I suspect what you mean is that any NSS of the form
<digits>:<something> is implicitly associated in some way with the
registrant of the enterprise number <digits>, but you don't say that

And at the end you say "registrants are free to register names with
reserved ... prefixes".  In what manner are prefixes "reserved" if
registrants are free to register them?  (And in particular, if a
registrant can register a URN starting with a private enterprise
number even if it is not the registrant of the private enterprise

    Process for identifier resolution:

The fact that one or more URIs may attached to an RDF URN's
registration to provide a resolution for the URN is a very important
feature of your definition, and it deserves to be described more
explicitly than just as part of the "Process for identifier
resolution".  Indeed, in practice, it's a fundamental part of the
semantics of an RDF URN as you have described it.

Conversely, since there is (as far as I know) no defined way for a URN
resolver to look up the information associated with *any* IANA
registration, it's not clear how this information can be used in an
implemented resolution software.  More discussion is needed on how a
queryable database of these associations is to be accessed.

Similar considerations apply to "Validation mechanism".

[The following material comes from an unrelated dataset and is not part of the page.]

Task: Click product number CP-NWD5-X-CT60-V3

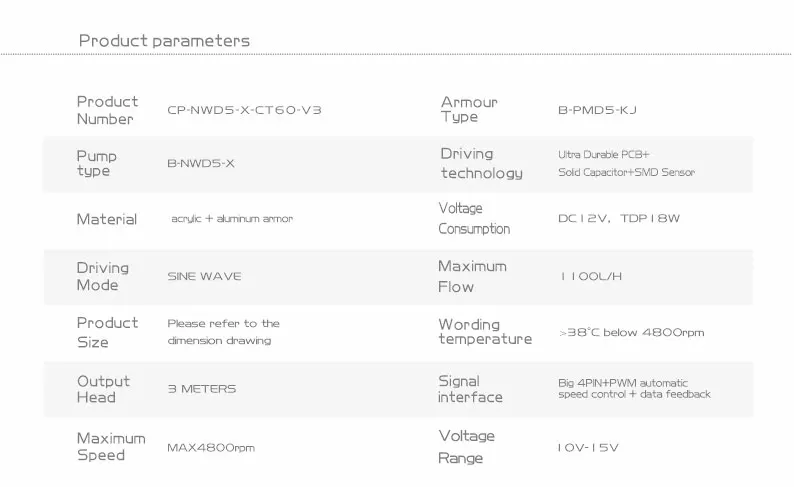Action: 244,110
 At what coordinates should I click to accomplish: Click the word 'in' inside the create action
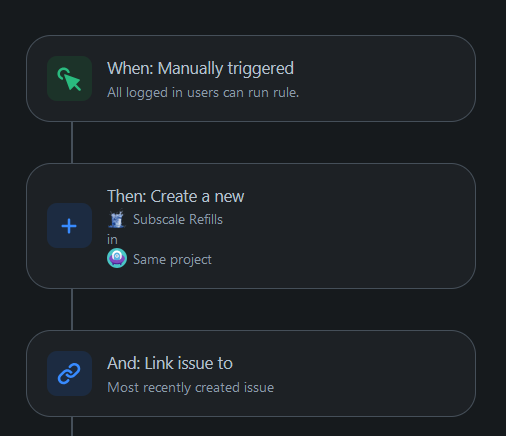pos(112,240)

   Fragments (delimited by the # character) are not considered part of
   the namespace-specific string, so a fragment would not affect
   lexical equivalence.

This sentence seems to be part of the rules for lexical equivalence,
but is not in that section of the template.

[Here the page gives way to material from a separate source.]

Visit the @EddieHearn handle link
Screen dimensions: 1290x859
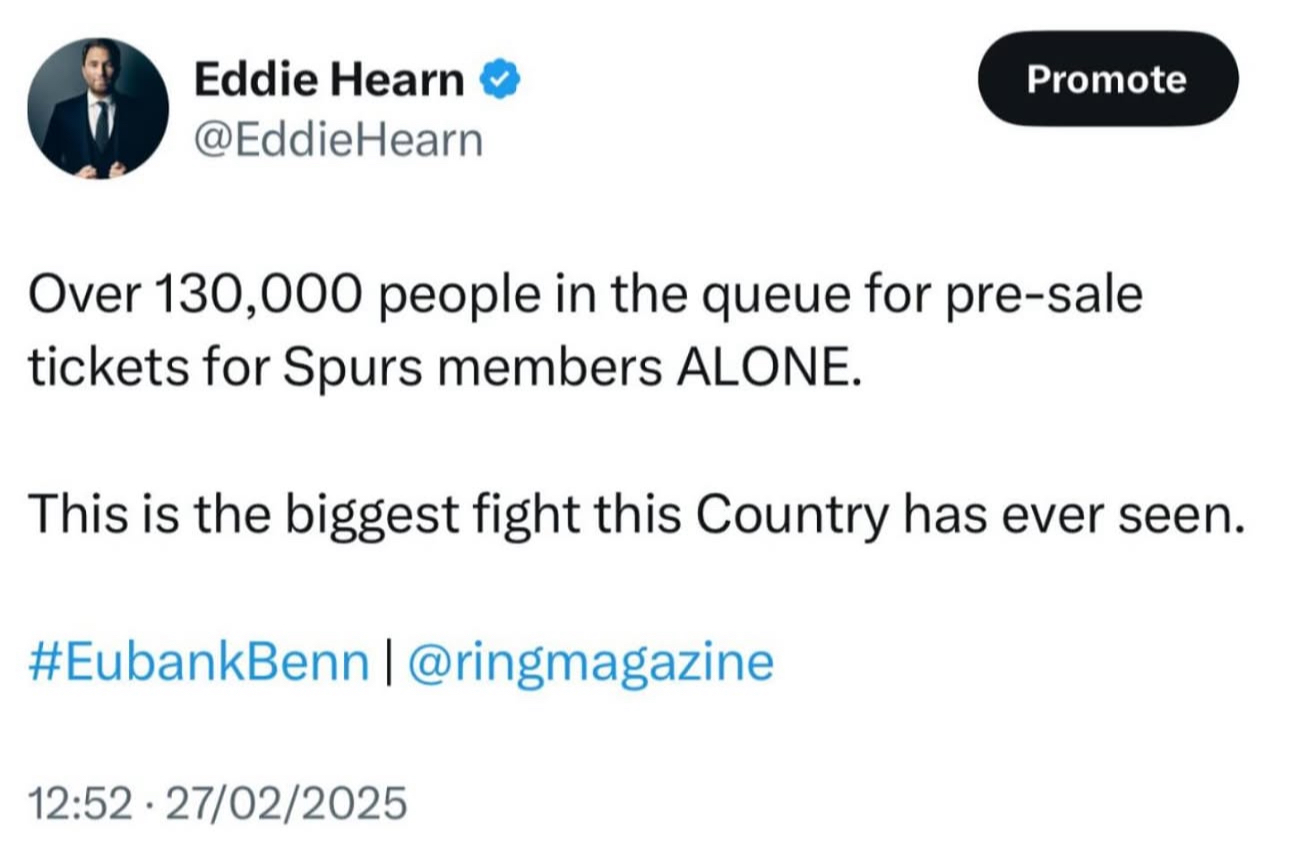coord(338,140)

Assuming that URNs with fragment identifiers are compared in the ways
described in RFC 3986 for generic URIs, the fragment identifiers of
two URNs *are* compared when testing the URNs for equivalence.

    3.  IANA Considerations

These considerations place various burdens on IANA.  Has anyone
checked that IANA is in position to undertake them?  In particular:

   The registration template SHALL be encoded in UTF-8.

Can IANA process registrations containing arbitrary Unicode characters?

   If a registrant attempts to register a name that is confusingly
   similar to other registered names (such as only differing by case, or
   differing by code points but generating the same or confusingly
   similar visual representations), the registrants of the prior names
   are to receive a warning notification of the impending registration.
   However, there is no protest mechanism; the registration will still
   succeed unless withdrawn by the registrant.  IANA SHOULD implement a
   modern algorithm to detect such confusingly similar names.

What is the definition of "confusing"?  Can an RFC apply a SHOULD to

   If a registrant attempts to register a name that contains a whole
   number prefix, the registrant of the corresponding IANA Private
   Enterprise Number is to receive a warning notification of the
   impending registration.

Is IANA prepared to undertake this?

Given that there is no protest mechanism, what is the purpose of
these?  As far as I know, there is no non-IETF mechanism that any
registrant could use to oppose such a registration.

There is no defined mechanism for withdrawing any registration that I
know of.  Is there intended to be one for this registry?